Salman Rushdie uses the beautiful imagery of hunters versus gatherers in ‘Two Years Eight Months and Twenty-Eight Days’. Gatherers – given to painstaking efforts, sincere diligence, patient accumulation – have begun giving way to hunters who hunt, hound and haunt and grow at the expense of gatherers. A university goes to seeds when hunters are privileged over gatherers.
University education ought to be about patient accumulation, cultivation and dissemination of knowledge and wisdom and not about the mindless fixation with information. When hunters of teachers hunted gatherers of teachers out of the equation, guidebooks first replaced books and now WhatsApp is replacing guidebooks. Recruited mostly on the basis of extraneous considerations including primordial affiliation, ideological promiscuity and other non-academic considerations, they unleashed themselves upon the university. University started groaning and grunting under their weight. Hunters won. Gatherers lost.
A university goes to seed when symbiosis and osmosis of ideas between teachers and students suffer an irretrievable breakdown. This takes place both inside the classroom and beyond.
Tutorial sessions, small departmental libraries, seminars and workshops, departmental tours, interaction with neighbouring colleges, interaction with industry, civil society and other stakeholders, are the ways osmosis of ideas could take place. Tutorial classes were arenas which exemplified it most eloquently. But when regular classes went for a toss, others slowly faded away and out of memory. To paraphrase Orhan Pamuk, we first remembered what we had forgotten and then we forgot what we had forgotten.
A university goes to seed when its canteens turn into battlefields when they ought to have remained playfields. The day a soft drink bottle is broken by some hoodlums and its jagged ends are stabbed in a lover’s stomach and that hoodlum is elected the University president, it becomes difficult to tell a university from a wrestling pit or a gladiator’s arena.

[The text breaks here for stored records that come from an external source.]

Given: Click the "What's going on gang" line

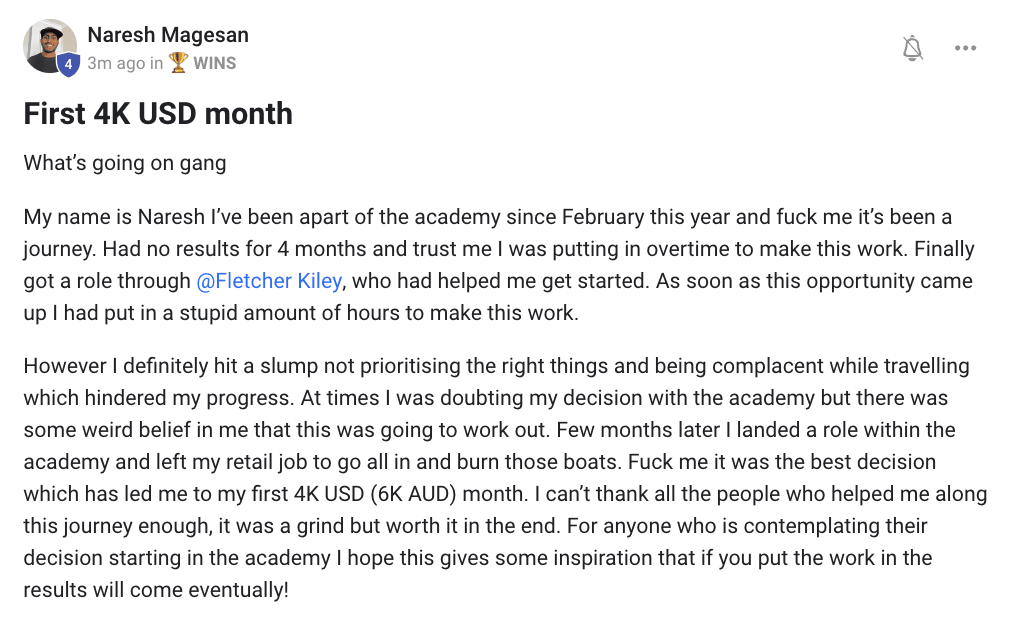Looking at the screenshot, I should pos(125,163).
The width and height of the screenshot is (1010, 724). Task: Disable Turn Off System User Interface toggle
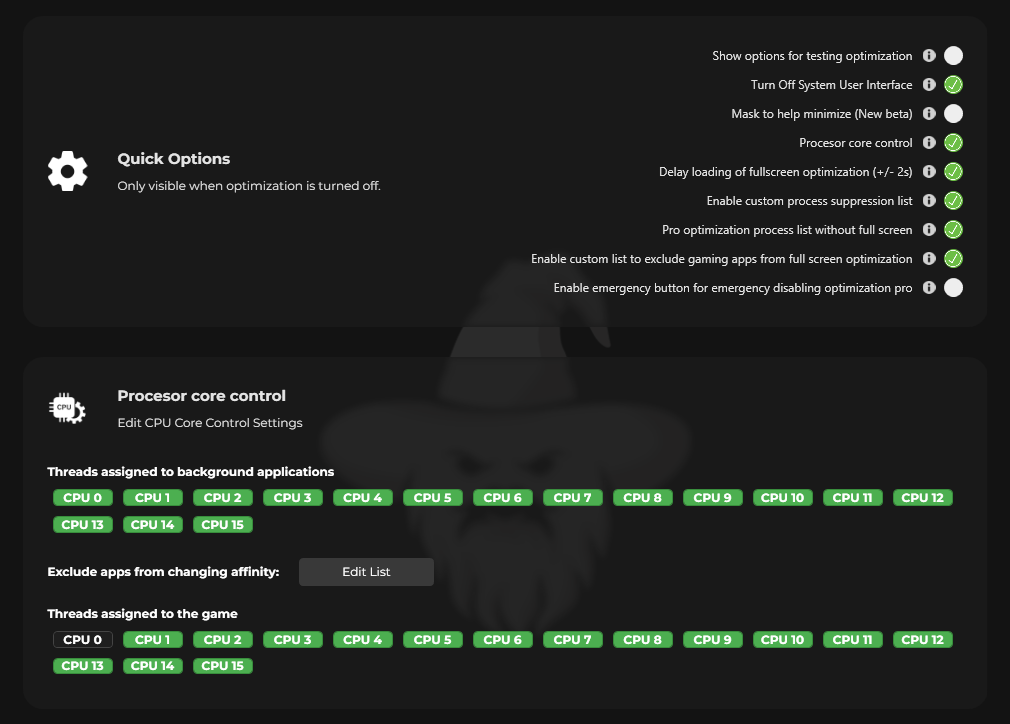click(x=953, y=85)
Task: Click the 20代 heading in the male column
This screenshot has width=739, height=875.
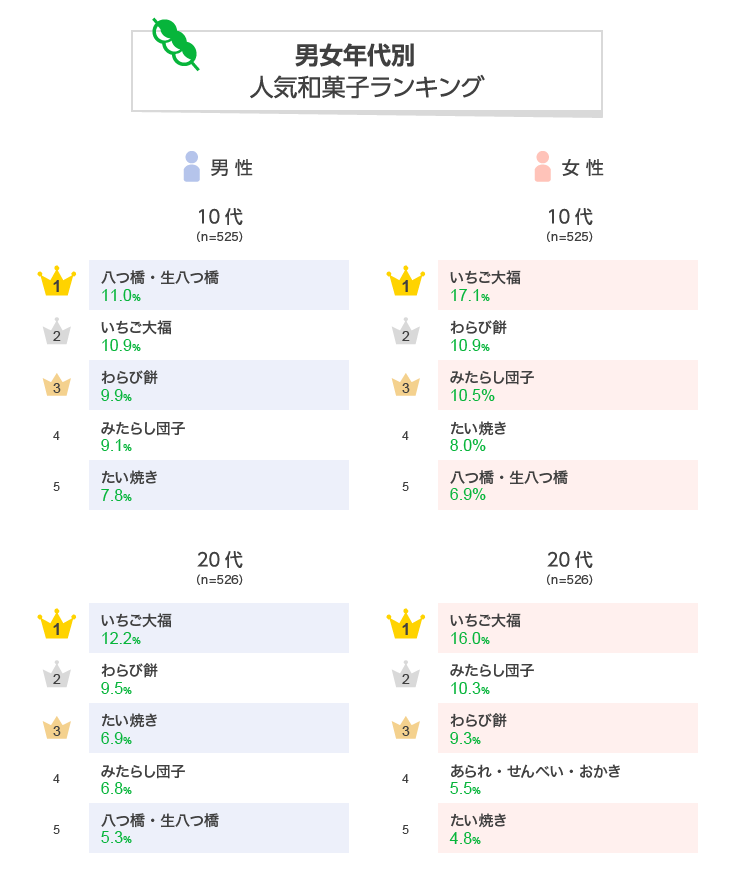Action: click(220, 559)
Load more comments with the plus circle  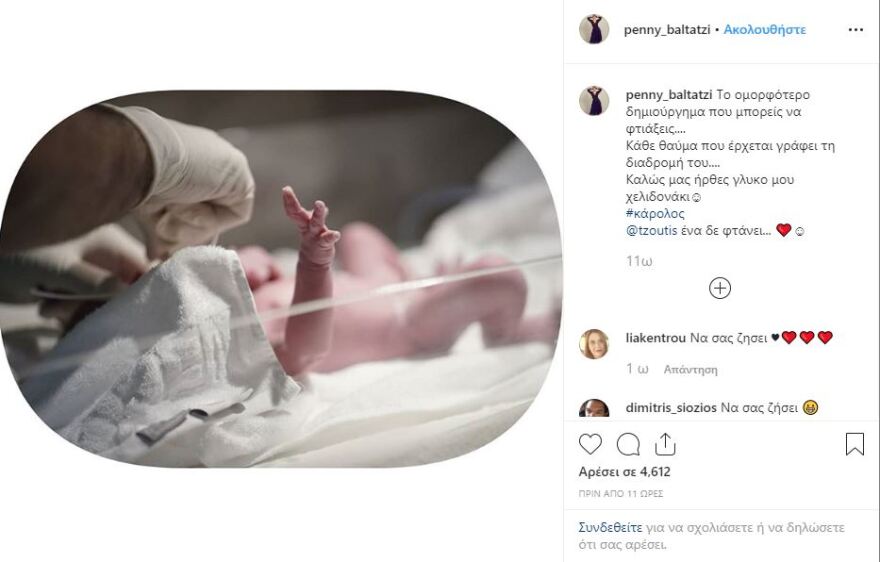720,288
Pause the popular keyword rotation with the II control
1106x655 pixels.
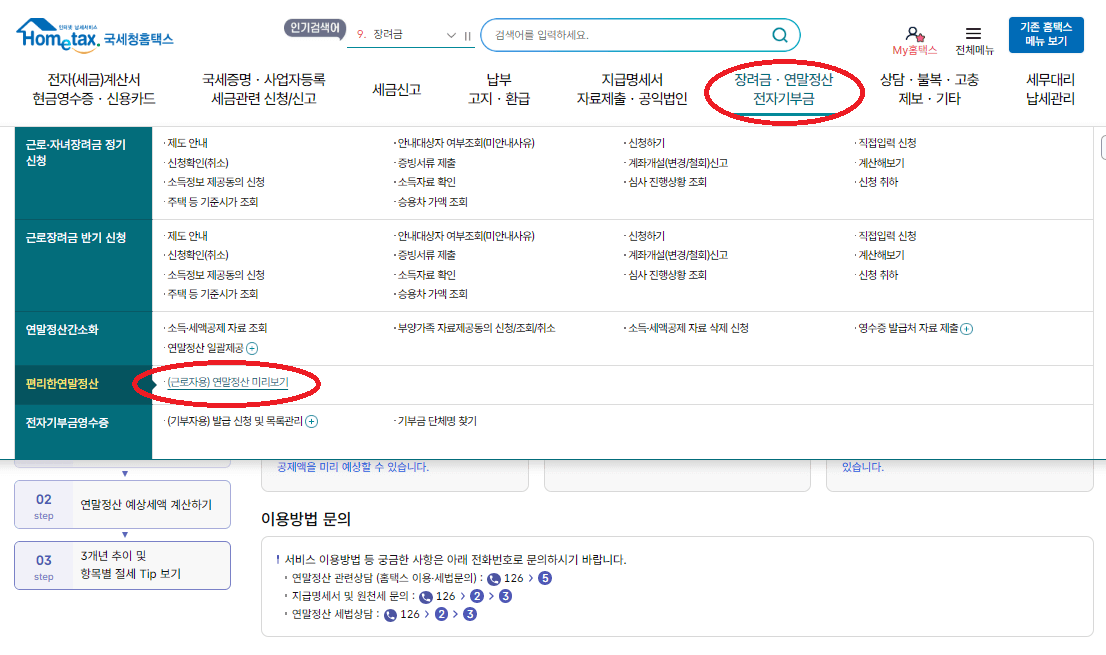465,33
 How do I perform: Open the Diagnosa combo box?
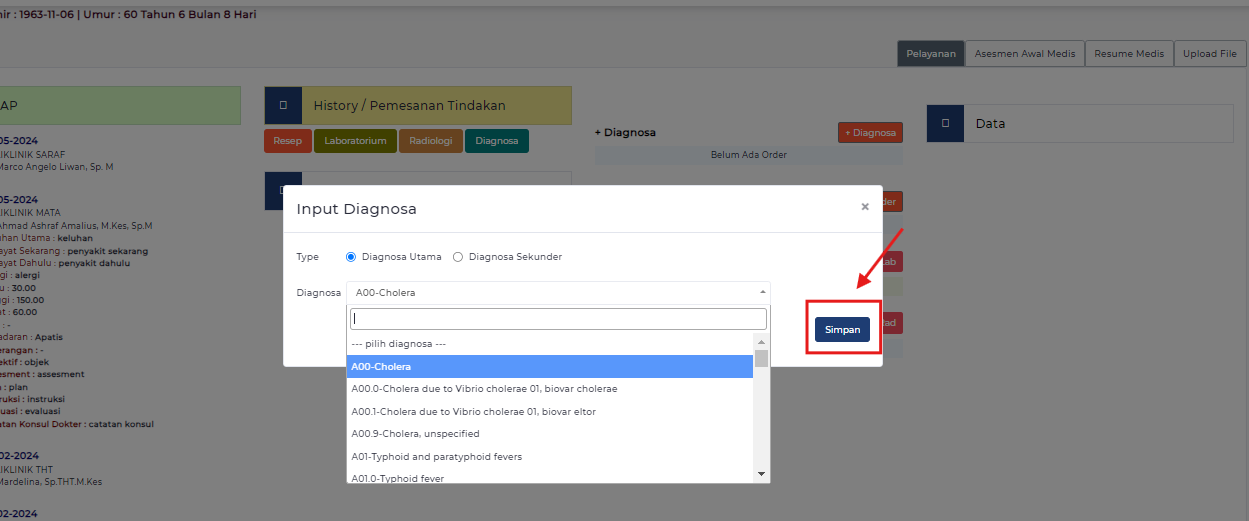click(558, 293)
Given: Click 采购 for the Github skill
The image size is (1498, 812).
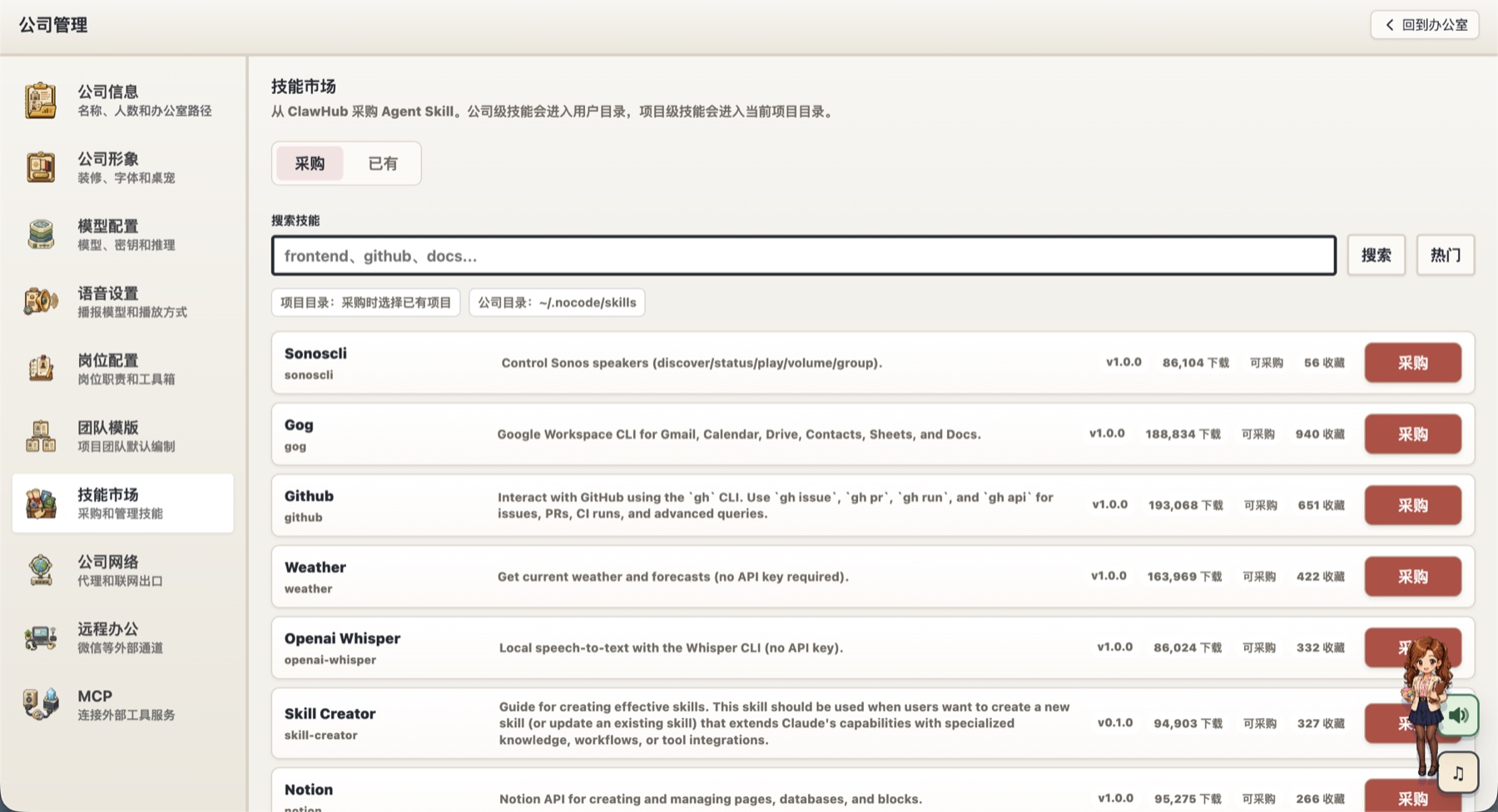Looking at the screenshot, I should click(x=1412, y=505).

When teachers stop reading books, a university could only go to seed. Caught in a time warp, fossilized, calcified and ossified, most of the teachers remain supremely indifferent to books and keep referring to notes they had borrowed from seniors when they were in BA Part II and were mostly busy chasing tumultuous fancies of capricious hearts.
A university goes to seed when its students’ union becomes an extension of political parties. It is not difficult to explain: politics feeds on partisanship; universities ought to survive on cosmopolitanism. When political parties meddle in universities, the former do not go cosmopolitan but universities go parochial.
Lack of diversity is another reason why universities go to seed. By its very definition, a university should be free from primordial affiliation and must go all out cultivating diversity – of teachers, courses, students, ideological persuasions and tendencies. Only then could we have different ideas streaming in from different directions. Only then could established shibboleths and certitudes be challenged. A university system is about fierce contestation of ideas – not physical but in an intellectual sense. The problem is that contestation has gone physical when it ought to have remained intellectual, strictly intellectual.
When dissent is banished and exiled from the classroom, when students are run down because they sympathize with Lucifer and do not trust angels, universities start going to seed.
Sanjay Kumar is a public servant based in Patna, Bihar. He is heavily invested in the ancient art of story-telling.